The response should contain only those lines of the entries below that include the string "computer".

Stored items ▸
◆ ◆ ◆ ◆ ◆ ◆ ◆
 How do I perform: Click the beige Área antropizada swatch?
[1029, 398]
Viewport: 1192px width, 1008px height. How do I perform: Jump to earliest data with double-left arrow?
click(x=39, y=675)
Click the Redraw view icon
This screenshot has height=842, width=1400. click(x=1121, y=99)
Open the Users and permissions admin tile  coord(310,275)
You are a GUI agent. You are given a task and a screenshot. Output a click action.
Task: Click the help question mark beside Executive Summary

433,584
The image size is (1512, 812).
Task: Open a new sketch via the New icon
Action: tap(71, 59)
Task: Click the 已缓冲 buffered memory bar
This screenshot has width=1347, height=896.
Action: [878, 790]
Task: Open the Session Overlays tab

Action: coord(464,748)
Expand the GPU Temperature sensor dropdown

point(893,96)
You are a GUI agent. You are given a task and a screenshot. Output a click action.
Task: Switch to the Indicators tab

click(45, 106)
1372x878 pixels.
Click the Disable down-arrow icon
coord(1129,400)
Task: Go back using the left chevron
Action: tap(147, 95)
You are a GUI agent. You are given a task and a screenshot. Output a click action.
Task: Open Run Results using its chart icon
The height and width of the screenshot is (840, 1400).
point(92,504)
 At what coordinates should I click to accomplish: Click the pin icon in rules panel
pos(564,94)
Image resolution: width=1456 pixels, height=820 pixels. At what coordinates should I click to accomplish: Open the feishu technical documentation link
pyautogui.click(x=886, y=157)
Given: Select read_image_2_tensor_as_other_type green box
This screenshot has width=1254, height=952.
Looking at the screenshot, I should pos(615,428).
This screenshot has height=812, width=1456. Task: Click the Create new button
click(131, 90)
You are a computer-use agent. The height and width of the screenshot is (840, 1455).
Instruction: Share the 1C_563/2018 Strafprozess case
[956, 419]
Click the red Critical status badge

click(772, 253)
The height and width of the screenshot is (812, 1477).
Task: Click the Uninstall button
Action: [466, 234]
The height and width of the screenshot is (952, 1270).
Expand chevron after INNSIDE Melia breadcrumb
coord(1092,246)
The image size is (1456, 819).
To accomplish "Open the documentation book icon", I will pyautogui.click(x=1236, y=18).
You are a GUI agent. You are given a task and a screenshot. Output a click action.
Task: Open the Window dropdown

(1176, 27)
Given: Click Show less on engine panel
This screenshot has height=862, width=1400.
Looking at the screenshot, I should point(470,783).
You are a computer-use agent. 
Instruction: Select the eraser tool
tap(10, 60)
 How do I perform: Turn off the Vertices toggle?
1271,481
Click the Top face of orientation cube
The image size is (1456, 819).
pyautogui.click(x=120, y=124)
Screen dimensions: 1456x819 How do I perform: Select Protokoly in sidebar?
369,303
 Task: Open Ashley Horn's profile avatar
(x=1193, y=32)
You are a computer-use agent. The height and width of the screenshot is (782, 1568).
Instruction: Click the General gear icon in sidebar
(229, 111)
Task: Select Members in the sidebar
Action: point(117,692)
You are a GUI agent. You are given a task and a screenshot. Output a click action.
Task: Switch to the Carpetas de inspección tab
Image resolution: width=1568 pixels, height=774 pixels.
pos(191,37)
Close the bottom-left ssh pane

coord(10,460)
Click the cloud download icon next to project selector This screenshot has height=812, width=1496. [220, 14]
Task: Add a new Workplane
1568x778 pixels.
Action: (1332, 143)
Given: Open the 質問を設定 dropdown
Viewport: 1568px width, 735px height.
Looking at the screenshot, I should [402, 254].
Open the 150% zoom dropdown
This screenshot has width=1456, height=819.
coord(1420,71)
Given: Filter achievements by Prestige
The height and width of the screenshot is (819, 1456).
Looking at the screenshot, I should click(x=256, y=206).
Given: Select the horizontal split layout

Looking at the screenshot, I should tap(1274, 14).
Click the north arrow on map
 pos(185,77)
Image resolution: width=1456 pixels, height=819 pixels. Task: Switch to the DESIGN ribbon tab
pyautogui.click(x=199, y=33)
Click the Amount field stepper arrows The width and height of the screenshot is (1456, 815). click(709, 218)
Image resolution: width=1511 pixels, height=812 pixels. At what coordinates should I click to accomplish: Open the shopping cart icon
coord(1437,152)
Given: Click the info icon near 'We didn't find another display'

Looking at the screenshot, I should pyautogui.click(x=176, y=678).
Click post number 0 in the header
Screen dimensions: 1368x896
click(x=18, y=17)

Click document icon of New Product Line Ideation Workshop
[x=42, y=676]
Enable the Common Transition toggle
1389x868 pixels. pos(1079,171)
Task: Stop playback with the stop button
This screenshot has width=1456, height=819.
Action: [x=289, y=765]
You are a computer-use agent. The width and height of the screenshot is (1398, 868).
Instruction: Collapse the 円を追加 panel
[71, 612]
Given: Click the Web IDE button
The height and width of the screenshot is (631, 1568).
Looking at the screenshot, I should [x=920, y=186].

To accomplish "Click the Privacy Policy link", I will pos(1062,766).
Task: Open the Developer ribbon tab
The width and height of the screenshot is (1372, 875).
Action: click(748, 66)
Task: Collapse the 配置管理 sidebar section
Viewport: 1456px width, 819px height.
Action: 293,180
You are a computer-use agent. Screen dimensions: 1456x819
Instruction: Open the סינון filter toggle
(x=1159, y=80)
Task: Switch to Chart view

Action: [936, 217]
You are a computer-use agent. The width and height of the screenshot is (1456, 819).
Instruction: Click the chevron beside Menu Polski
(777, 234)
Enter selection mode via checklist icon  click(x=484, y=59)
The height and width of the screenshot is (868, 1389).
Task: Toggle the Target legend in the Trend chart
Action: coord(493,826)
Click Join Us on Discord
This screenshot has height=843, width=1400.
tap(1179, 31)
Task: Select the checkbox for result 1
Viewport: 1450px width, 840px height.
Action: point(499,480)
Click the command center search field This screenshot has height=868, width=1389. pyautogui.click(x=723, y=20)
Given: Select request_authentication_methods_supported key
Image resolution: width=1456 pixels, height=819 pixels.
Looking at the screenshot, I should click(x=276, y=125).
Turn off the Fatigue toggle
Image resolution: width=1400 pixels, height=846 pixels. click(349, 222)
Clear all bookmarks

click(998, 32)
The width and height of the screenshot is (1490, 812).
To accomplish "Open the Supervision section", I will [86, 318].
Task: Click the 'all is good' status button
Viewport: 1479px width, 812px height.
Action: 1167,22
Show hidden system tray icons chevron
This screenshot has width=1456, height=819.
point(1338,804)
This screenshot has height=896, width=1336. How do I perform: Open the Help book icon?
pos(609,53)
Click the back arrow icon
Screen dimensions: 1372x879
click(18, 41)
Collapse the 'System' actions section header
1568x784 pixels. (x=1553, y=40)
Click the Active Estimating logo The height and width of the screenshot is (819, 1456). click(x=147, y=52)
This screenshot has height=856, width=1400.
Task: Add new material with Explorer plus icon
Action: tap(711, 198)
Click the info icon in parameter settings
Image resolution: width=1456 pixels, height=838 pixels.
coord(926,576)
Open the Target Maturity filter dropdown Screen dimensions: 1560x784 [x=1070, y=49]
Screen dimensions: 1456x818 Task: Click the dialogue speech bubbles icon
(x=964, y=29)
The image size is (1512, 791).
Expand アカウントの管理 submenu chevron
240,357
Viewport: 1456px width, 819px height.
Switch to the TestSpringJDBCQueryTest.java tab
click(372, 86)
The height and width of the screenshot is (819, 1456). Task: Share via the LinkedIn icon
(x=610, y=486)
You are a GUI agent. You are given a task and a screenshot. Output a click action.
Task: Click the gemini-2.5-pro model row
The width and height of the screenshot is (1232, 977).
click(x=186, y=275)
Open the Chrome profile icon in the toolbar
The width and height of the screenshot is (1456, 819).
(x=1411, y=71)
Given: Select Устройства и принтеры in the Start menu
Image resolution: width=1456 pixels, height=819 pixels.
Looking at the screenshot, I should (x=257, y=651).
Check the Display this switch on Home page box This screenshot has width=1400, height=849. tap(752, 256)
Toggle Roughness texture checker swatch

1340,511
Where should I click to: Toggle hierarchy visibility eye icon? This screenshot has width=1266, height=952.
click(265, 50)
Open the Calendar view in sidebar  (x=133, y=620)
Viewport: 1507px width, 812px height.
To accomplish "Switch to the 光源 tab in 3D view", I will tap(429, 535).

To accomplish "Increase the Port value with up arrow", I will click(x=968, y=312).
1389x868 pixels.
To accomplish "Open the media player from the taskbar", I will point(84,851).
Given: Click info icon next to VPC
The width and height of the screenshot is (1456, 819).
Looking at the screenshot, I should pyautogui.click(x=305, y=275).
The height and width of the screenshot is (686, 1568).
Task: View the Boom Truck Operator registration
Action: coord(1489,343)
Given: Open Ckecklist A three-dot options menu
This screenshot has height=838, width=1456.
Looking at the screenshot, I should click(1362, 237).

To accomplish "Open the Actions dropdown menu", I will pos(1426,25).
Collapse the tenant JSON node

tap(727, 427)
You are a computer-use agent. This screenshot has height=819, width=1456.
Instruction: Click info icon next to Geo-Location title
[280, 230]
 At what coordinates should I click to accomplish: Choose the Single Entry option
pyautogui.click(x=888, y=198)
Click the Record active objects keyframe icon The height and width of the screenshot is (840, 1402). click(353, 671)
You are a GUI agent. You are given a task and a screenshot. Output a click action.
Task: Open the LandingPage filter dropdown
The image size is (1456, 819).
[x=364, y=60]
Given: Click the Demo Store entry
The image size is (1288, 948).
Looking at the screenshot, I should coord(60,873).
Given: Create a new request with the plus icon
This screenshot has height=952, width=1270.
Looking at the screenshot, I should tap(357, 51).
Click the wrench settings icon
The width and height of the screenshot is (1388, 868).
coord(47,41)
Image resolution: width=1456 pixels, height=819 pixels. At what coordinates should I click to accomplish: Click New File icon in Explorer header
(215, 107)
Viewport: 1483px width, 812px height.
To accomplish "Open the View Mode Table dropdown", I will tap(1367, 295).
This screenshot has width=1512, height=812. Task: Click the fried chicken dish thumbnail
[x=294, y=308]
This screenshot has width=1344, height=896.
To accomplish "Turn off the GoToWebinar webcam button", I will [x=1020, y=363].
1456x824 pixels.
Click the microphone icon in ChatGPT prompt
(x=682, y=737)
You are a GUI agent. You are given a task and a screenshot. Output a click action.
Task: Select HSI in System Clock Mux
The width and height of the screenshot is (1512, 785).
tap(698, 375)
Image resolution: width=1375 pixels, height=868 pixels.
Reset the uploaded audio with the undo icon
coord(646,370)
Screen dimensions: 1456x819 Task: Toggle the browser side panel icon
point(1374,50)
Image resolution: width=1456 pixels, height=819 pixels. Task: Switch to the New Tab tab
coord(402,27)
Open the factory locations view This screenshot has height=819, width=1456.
◆ ◆ ◆ ◆ ◆ ◆ ◆
EXERCISE RESULT ▸
You are a computer-use agent. The height and width of the screenshot is (840, 1455).
You are a computer-use agent. 
You are a computer-use agent. The height and width of the screenshot is (782, 1568).
You are a computer-use agent. The width and height of the screenshot is (1398, 868).
You are a computer-use agent. Screen dimensions: 1456x819
You are a computer-use agent. The width and height of the screenshot is (1456, 819).
You are a computer-use agent. This screenshot has height=819, width=1456.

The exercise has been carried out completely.